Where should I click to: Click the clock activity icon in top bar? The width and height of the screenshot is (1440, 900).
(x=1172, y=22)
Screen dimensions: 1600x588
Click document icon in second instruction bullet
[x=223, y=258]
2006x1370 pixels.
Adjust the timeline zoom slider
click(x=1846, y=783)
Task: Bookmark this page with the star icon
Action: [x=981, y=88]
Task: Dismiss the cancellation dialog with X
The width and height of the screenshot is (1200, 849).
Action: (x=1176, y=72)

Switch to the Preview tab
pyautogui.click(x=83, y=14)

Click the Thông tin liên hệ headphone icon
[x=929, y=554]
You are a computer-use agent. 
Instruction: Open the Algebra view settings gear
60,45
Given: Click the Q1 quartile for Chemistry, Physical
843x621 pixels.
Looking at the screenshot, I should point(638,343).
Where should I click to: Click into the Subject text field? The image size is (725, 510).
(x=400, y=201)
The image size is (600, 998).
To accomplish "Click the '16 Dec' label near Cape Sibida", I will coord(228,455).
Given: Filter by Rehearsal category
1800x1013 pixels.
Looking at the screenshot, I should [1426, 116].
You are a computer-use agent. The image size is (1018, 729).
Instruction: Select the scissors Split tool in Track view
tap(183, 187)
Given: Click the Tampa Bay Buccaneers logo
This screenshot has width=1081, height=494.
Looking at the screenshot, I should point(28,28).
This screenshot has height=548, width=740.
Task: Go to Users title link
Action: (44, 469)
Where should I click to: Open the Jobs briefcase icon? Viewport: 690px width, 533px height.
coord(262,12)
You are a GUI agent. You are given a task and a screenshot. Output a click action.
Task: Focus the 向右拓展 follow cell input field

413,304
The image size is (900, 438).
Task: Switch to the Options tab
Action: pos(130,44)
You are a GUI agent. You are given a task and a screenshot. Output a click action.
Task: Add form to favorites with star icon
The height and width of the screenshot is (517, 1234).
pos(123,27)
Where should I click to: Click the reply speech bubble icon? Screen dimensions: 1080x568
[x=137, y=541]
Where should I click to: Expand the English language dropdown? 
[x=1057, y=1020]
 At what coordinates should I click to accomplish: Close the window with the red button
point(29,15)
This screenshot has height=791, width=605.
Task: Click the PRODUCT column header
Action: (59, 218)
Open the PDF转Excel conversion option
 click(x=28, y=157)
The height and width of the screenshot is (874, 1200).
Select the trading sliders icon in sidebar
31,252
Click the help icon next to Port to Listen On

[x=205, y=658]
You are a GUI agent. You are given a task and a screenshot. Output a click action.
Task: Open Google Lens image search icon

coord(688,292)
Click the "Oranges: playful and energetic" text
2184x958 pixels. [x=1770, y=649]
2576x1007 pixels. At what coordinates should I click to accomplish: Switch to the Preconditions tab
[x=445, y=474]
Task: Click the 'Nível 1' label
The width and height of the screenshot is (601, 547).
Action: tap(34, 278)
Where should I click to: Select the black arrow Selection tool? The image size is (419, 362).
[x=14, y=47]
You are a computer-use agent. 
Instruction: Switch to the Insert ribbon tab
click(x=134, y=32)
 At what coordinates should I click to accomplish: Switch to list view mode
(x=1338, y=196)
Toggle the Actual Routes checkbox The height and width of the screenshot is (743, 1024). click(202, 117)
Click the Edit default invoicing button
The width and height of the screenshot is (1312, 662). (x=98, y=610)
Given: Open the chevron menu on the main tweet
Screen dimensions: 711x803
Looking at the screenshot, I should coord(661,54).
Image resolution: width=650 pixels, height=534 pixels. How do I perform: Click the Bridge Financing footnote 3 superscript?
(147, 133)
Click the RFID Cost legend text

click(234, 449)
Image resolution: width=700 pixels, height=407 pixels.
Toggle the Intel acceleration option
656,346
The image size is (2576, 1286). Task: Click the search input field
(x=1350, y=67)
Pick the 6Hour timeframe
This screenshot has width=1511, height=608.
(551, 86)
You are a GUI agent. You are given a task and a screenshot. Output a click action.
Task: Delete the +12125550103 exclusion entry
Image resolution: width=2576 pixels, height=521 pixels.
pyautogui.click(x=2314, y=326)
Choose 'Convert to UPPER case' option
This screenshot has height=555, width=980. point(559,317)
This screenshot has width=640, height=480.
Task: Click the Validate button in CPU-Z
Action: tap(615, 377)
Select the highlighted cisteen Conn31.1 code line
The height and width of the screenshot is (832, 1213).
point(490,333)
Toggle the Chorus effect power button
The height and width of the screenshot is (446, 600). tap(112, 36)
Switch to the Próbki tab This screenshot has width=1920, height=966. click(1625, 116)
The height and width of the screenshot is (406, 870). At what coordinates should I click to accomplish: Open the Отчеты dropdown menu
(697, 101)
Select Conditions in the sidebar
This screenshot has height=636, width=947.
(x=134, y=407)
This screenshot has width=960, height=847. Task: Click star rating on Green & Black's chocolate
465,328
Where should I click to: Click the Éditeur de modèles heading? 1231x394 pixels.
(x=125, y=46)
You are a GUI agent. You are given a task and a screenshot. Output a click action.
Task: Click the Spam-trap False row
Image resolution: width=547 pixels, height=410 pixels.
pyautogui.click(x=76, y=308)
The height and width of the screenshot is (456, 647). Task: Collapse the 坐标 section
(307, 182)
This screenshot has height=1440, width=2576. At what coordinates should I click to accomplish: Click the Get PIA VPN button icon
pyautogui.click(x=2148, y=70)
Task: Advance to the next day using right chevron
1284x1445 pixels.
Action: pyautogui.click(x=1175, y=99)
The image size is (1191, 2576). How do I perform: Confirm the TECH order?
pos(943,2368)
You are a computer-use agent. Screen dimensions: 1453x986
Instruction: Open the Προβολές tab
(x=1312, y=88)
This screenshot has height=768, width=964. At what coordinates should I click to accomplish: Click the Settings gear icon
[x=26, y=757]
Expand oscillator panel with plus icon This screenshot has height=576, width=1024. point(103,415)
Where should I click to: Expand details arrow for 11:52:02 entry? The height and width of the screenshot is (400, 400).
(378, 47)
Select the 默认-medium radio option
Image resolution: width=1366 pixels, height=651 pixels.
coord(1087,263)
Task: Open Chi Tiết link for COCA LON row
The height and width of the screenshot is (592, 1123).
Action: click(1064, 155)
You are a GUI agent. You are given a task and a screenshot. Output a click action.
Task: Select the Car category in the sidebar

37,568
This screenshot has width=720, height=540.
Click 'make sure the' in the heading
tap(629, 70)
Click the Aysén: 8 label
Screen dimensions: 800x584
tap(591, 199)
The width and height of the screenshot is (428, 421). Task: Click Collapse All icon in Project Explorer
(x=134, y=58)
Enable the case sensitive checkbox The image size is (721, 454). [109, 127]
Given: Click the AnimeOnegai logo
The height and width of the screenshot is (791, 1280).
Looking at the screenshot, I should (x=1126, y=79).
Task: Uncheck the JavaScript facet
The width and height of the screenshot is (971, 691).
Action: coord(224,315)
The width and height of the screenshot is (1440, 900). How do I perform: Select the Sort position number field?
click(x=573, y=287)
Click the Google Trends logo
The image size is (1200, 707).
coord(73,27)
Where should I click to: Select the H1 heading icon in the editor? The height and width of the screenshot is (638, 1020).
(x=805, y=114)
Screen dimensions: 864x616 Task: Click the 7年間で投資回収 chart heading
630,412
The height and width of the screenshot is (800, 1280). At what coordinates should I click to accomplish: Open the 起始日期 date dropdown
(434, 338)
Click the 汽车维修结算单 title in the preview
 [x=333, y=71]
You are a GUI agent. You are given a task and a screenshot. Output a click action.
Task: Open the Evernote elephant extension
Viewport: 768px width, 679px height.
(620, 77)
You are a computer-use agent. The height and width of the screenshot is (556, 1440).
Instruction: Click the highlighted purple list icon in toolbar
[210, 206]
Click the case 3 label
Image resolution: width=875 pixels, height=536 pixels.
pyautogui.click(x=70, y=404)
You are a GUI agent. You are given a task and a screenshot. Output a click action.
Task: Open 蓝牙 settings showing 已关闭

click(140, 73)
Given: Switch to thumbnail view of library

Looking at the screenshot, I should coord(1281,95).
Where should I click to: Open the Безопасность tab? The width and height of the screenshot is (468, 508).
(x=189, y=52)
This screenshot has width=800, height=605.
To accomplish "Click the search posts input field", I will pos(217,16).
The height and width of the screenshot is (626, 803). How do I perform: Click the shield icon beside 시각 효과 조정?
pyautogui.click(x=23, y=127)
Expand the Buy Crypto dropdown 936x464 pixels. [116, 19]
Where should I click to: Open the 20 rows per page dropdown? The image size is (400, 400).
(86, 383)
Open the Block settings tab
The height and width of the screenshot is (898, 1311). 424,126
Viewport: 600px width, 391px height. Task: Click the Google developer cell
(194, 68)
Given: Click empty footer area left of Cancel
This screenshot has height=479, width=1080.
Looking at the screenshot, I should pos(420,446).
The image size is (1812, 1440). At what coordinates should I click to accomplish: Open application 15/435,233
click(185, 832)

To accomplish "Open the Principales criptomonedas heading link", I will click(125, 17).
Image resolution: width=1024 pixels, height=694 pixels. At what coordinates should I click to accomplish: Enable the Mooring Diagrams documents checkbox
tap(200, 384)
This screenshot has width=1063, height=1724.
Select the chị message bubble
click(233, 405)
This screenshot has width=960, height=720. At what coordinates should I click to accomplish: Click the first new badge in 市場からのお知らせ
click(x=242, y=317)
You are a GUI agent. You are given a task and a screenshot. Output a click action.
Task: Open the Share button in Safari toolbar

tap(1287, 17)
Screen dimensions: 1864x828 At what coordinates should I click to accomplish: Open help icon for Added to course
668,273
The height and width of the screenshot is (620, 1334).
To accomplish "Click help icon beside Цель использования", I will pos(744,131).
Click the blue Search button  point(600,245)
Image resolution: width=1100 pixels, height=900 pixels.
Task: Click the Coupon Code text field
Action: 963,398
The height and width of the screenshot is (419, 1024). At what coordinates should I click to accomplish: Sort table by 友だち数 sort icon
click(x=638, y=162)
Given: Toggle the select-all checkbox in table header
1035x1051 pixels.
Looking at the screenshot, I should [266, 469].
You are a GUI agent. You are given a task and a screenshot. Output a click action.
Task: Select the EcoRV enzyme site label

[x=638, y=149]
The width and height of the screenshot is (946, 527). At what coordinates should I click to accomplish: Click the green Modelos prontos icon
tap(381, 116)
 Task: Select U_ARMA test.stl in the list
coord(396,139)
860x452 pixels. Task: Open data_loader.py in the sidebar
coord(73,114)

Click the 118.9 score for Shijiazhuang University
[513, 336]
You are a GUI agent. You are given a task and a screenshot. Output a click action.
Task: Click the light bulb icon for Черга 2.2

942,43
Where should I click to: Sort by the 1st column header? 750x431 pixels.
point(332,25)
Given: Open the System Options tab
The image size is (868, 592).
----------
## EXERCISE:
From the records above, transcribe without alteration every line from the one with "Click the Aysén: 8 label" to the one with "Task: Uncheck the JavaScript facet", inclusive.

## EXERCISE RESULT:
Click the Aysén: 8 label
Screen dimensions: 800x584
tap(591, 199)
The width and height of the screenshot is (428, 421). Task: Click Collapse All icon in Project Explorer
(x=134, y=58)
Enable the case sensitive checkbox The image size is (721, 454). [109, 127]
Given: Click the AnimeOnegai logo
The height and width of the screenshot is (791, 1280).
Looking at the screenshot, I should (x=1126, y=79).
Task: Uncheck the JavaScript facet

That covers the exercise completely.